### To do:
Here is a block of records. Copy every line in it that includes "Open".

Stored data entries:

══════════════════════════════

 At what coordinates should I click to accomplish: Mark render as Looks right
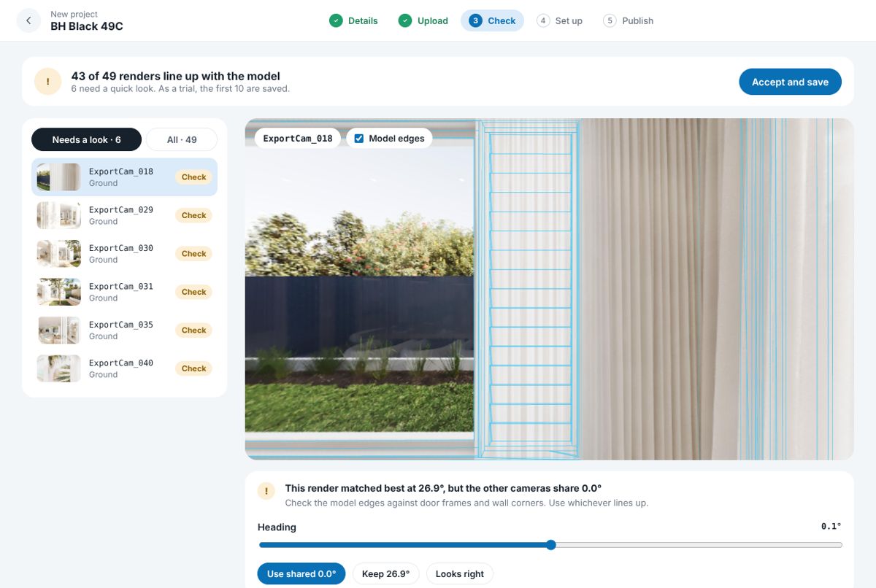(x=460, y=574)
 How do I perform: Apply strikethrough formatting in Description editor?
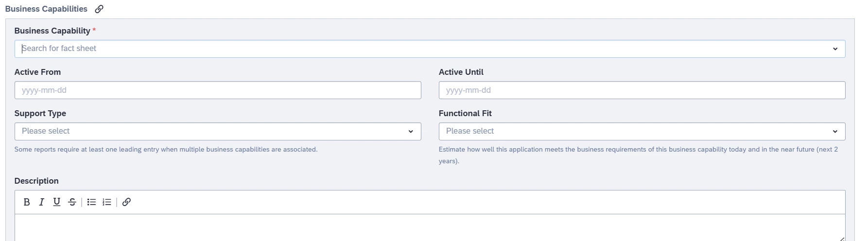(x=72, y=202)
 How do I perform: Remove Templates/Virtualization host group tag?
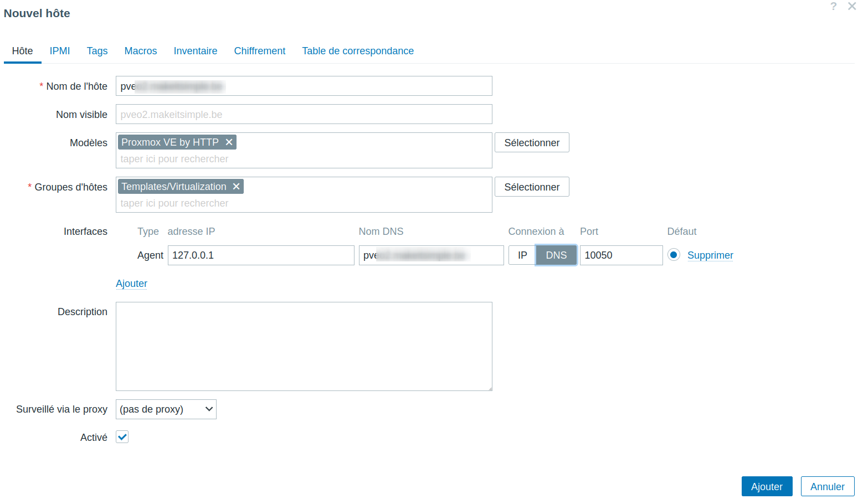coord(236,187)
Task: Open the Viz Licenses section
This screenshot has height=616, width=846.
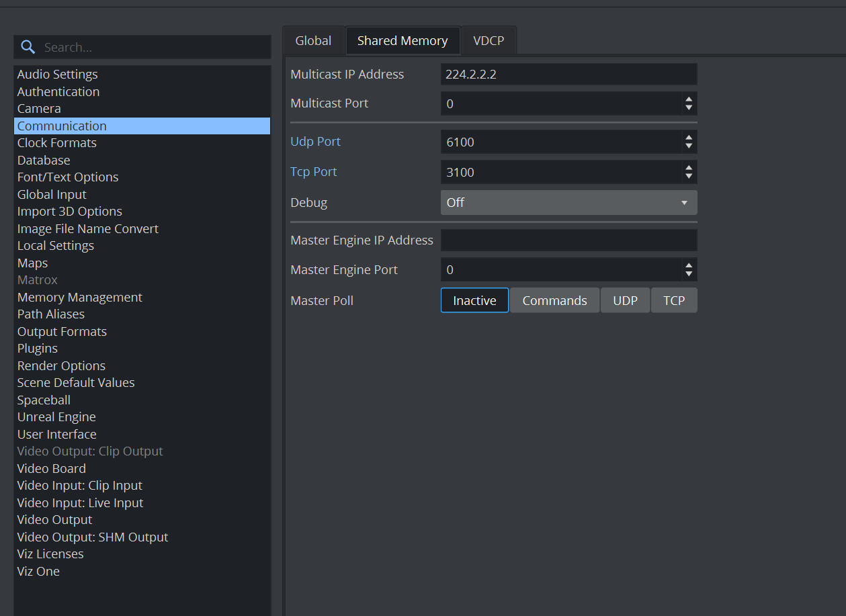Action: (x=50, y=554)
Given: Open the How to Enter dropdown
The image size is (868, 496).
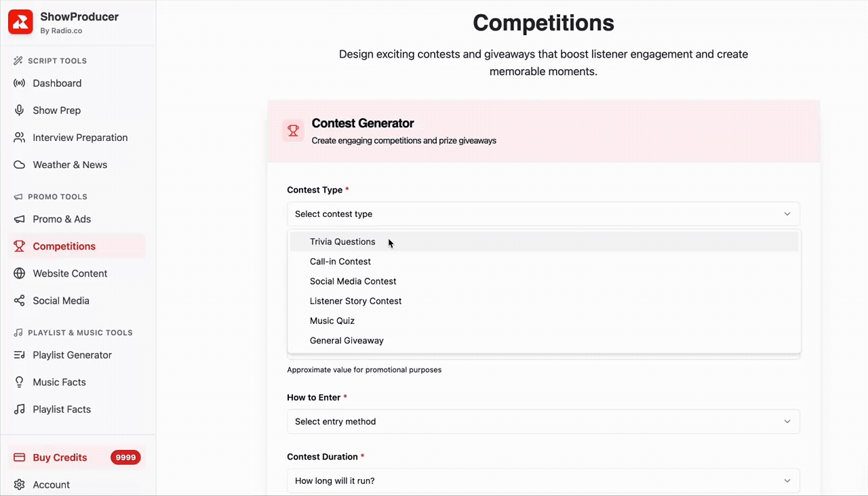Looking at the screenshot, I should pyautogui.click(x=543, y=421).
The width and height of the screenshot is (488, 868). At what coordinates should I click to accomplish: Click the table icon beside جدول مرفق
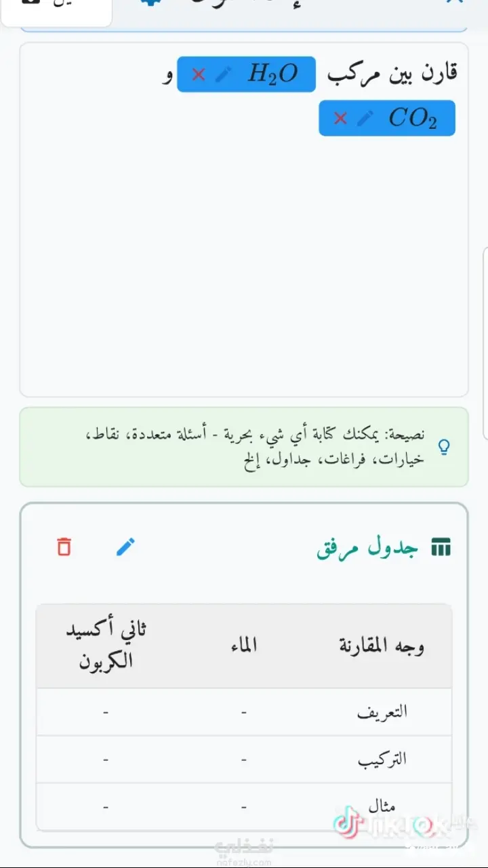(441, 547)
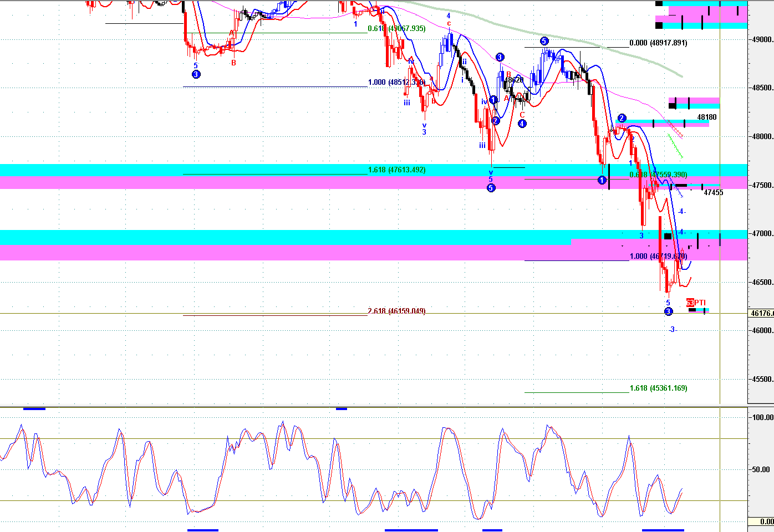Screen dimensions: 774x532
Task: Select the 0.618 (49067.935) Fibonacci label
Action: tap(396, 28)
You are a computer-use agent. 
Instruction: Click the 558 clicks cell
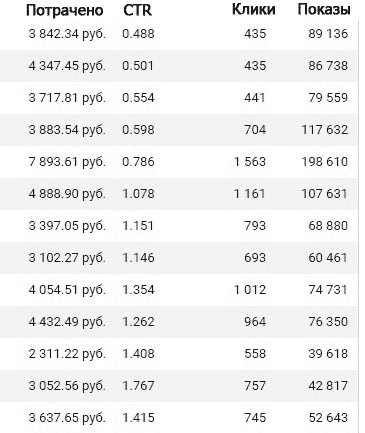[x=255, y=354]
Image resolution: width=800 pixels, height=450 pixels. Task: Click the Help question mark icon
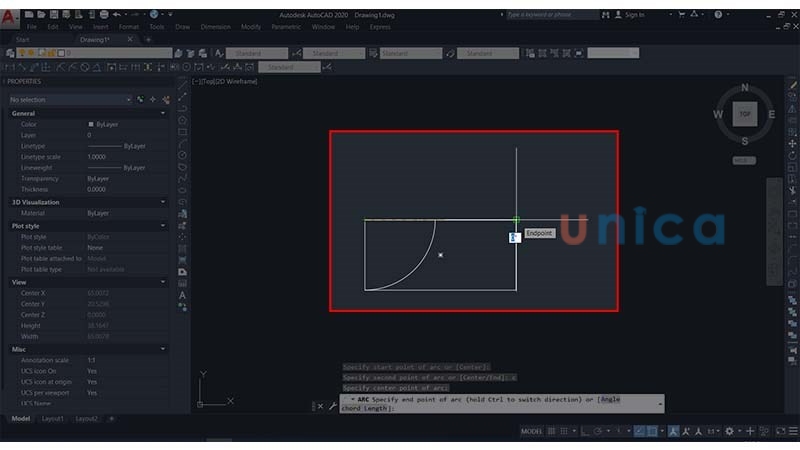[716, 15]
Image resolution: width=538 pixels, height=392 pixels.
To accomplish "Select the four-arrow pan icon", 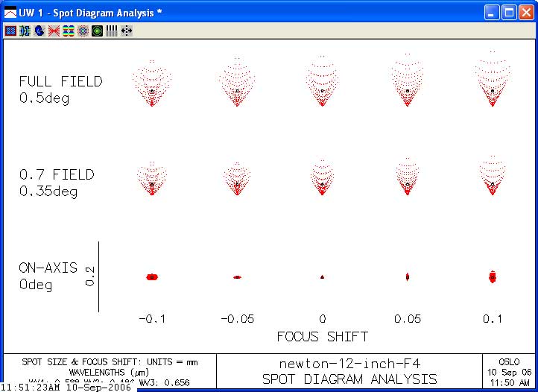I will coord(126,31).
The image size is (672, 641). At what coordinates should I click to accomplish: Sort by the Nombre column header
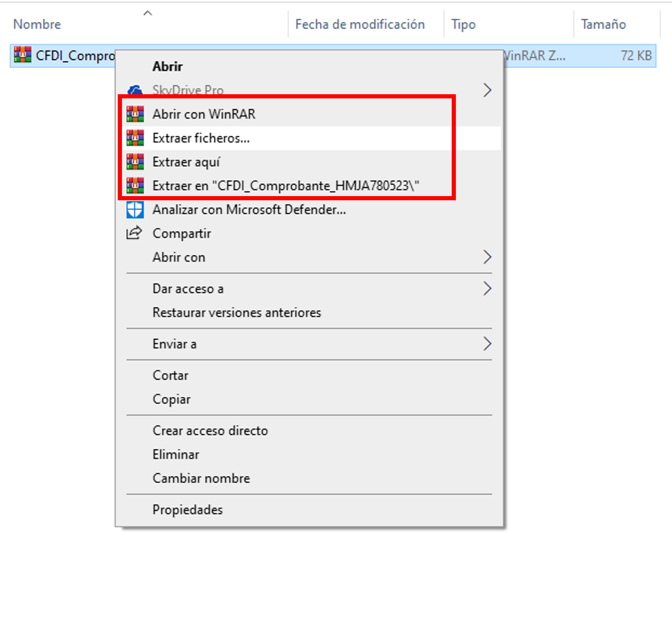pyautogui.click(x=37, y=24)
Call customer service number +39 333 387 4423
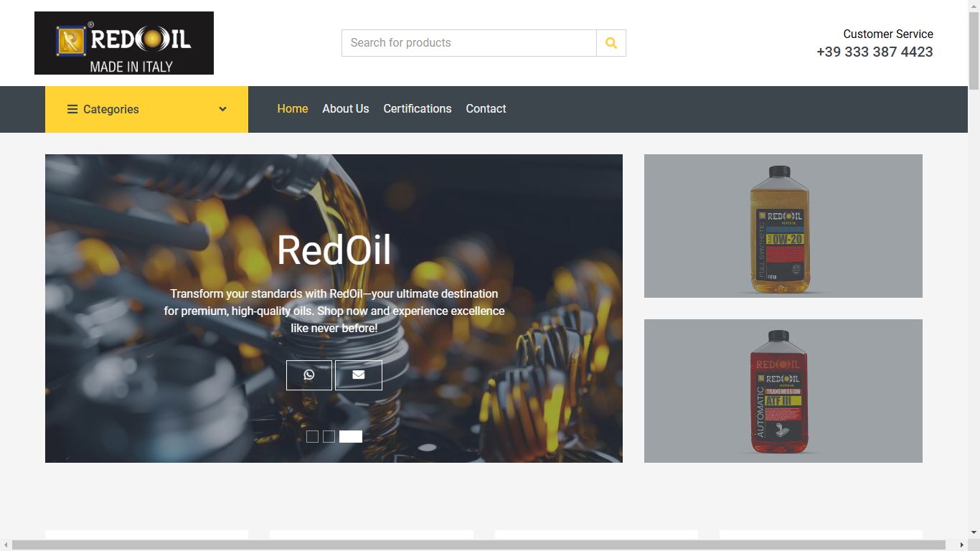This screenshot has height=551, width=980. point(875,52)
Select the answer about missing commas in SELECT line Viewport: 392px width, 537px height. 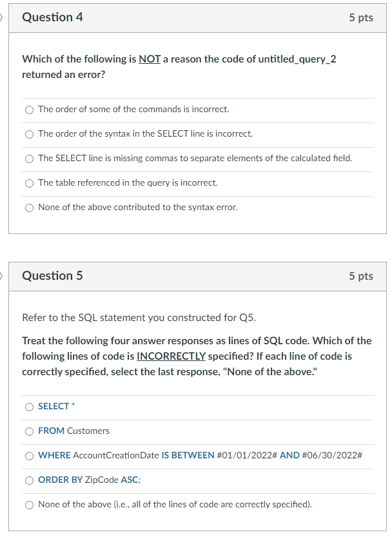(29, 158)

══════════════════════════════

### Completed exercise:
Task: Open the Viz Licenses section
Given: Open the How to Enter dropdown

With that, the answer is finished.